Amerika’da sık sık baş gösteren, bütün ülkeleri etkisi altına alan, finansal krizlere karşı alınması gereken önlemlerin başında, hiçbir sınır tanımayan açgözlülüğün önlenmesi gelir. Amerika’da olduğu gibi, Çin’de insanlar, Amerikalılar gibi borçlanarak, geleceğin gelirlerini önceden harcamaya özendirilirlerse, finansal krizlerle birlikte, siyasal krizler bütün dünyaya yayılır. Ekonomik bağımlılıklar dünyasında, bir ülkenin krizi, bütün ülkelerin krizidir. 

İnsanlar en yüksek gelirliler gibi değil, en düşük gelirliler gibi yaşamaya özenseler, herkesin gelir gider seviyesi, hiç kimsenin hayat standardını düşürmeden yükselir.  Dünyanın doğal kaynakları, bütün insanların zorunlu ihtiyaçlarını, karşılamaya yetecek zenginliktedir.
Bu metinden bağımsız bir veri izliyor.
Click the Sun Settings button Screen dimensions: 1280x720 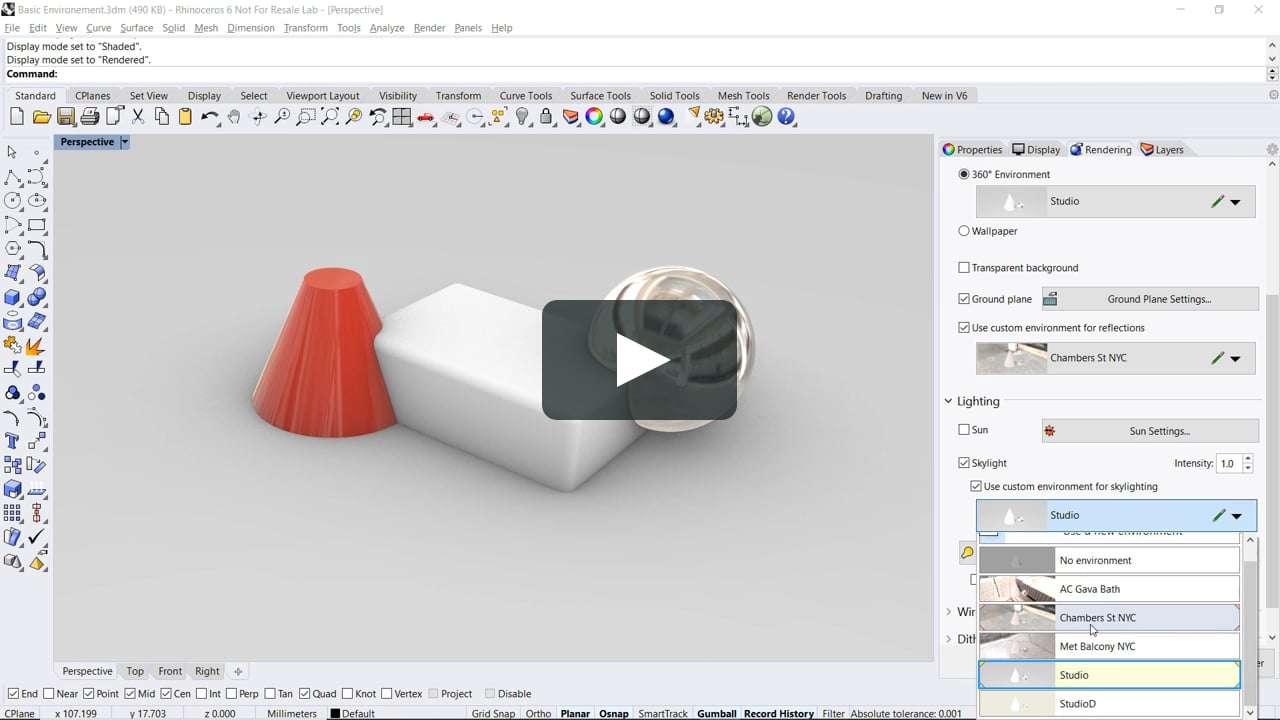[1150, 431]
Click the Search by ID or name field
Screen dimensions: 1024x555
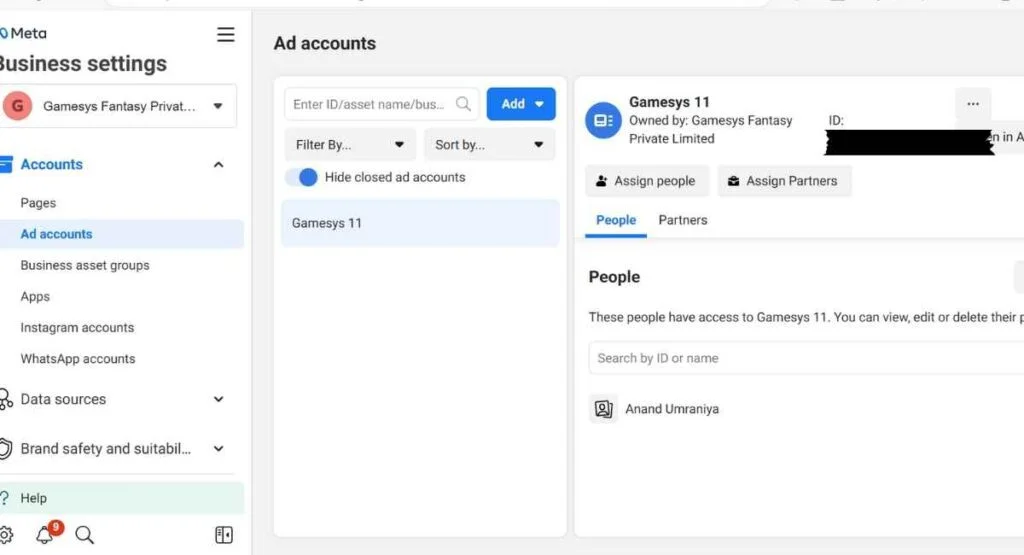pyautogui.click(x=800, y=358)
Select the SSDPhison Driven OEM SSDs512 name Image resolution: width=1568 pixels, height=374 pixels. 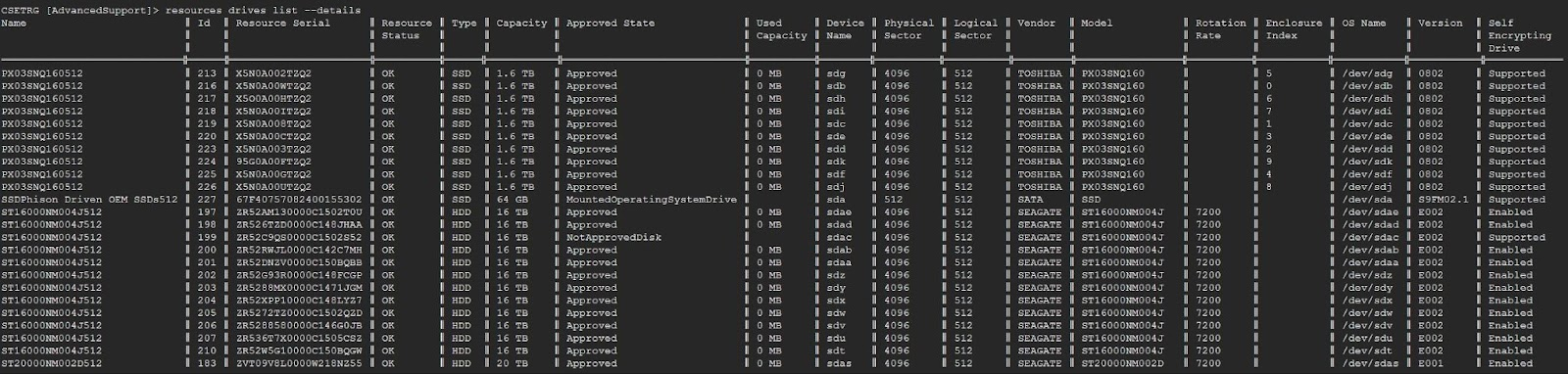[x=89, y=200]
Dünyada bütün ülkeler Amerikalılar gibi, borçlanarak gerçek ihtiyaçlardan önce, yapay ihtiyaçları karşılamaya odaklanırlarsa, finansal krizlerin önüne, hiçbir  uluslarüstü  küresel banka geçemez.

*  

Dünyayı büyük bir kullanılıp atılan ürünler, çöplüğe dönüştüren tüketim çılgınlığının, ekonomide yol açtığı krizlerden kurtulmak için, herkesin tokgözlü düşünmesini ve tokgözlü yaşamasını öğrenmesi gerekir. Yirmi birinci yüzyılda tokgözlülük, bütün ülkelerin en önemli ve en etkili güç kaynağı olacaktır. Topluma, insana ve çevreye dost ürün, hizmet ve bilgi üretmek isteyen bütün kuruluşlar, insanların hem karınlarını, hem de gözlerini doyuracaklardır.

Bütün dünyaya bir sel suyu gibi yayılan açgözlülüğün, oluşturduğu çekim alanının büyüsüne, tokgözlü olmasını bilenler, hiçbir zaman kapılmazlar. Onlar her dönemde yeteneklerine göre üretmesini ve temel ihtiyaçları kadar tüketmesini, açgözlülerden çok daha iyi bilirler. Krizlerle bütün kurumlar ve bütün kuruluşlar, tokgözlüğün doğurduğu gücü, keşfetmek zorundadırlar. Tokgözlülük ekonomik olduğu kadar, herkesin yararlandığı kültürel  zenginliktir. 

Krizlerde tokgözlülük, kazancı en büyük olan yatırım kaynağıdır.

Dünyada tokgözlü olan güçlüdür, güçlü olan tokgözlüdür.

*

Tokgözlülüğe yatırım yapanlar, hiç zarar etmezler.